Submitted to: Plant Physiology
Publication Type: Abstract only
Publication Acceptance Date: 6/23/2000
Publication Date: N/A
Citation: Interpretive Summary:
Technical Abstract: Zn deficiency is a serious agricultural problem that causes dramatic reductions in crop yield and quality on as much as 30% of the world's arable lands. Plant genotypes differ in their tolerance to Zn deficiency stress, and this trait is known as zinc efficiency (ZE). Although mechanisms of zinc efficiency have not been clearly elucidated, numerous factors could contribute to ZE including Zn uptake, compartmentalization and utilization efficiency.

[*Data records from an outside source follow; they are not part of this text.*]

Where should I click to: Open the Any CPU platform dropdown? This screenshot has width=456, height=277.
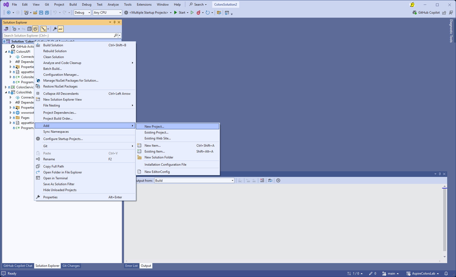coord(107,13)
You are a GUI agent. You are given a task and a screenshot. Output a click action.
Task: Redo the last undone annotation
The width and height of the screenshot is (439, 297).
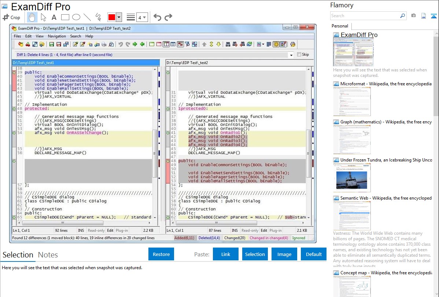[168, 17]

In this study, the concentration-dependent kinetics of root Zn uptake were investigated in two wheat (Triticum aestivum L.) genotypes differing in zinc efficiency: Dagdas (efficient) and BDME (inefficient). Plants were grown hydroponically for 10 d in chelate-buffered solutions where the Zn2+ activity was controlled at Zn deficient (0.05 pM) or sufficient (147 pM) levels. Subsequently, roots of the intact seedlings were used for determination of unidirectional 65Zn2+ influx over a range of Zn2+ activities that spanned the high affinity (1 - 200 nM) and lower affinity (0 - 80 mM) uptake ranges. Analysis of the concentration dependent kinetics for root Zn2+ influx showed that both genotypes had similar rates of root Zn uptake and root and shoot tissue Zn concentrations. These findings indicate there is no correlation between root Zn uptake and zinc efficiency. Further kinetic analysis revealed the existence of two separate transport systems for root Zn uptake: a high-affinity system operating at low Zn activities (Km 0.1 - 3.9 nM) and a low-affinity system operating at higher Zn activities (Km 0.9 - 7.5 mM). The importance of these transporters to Zn acquisition will be discussed, as well as speculation on other possible mechanisms contributing to Zn efficiency.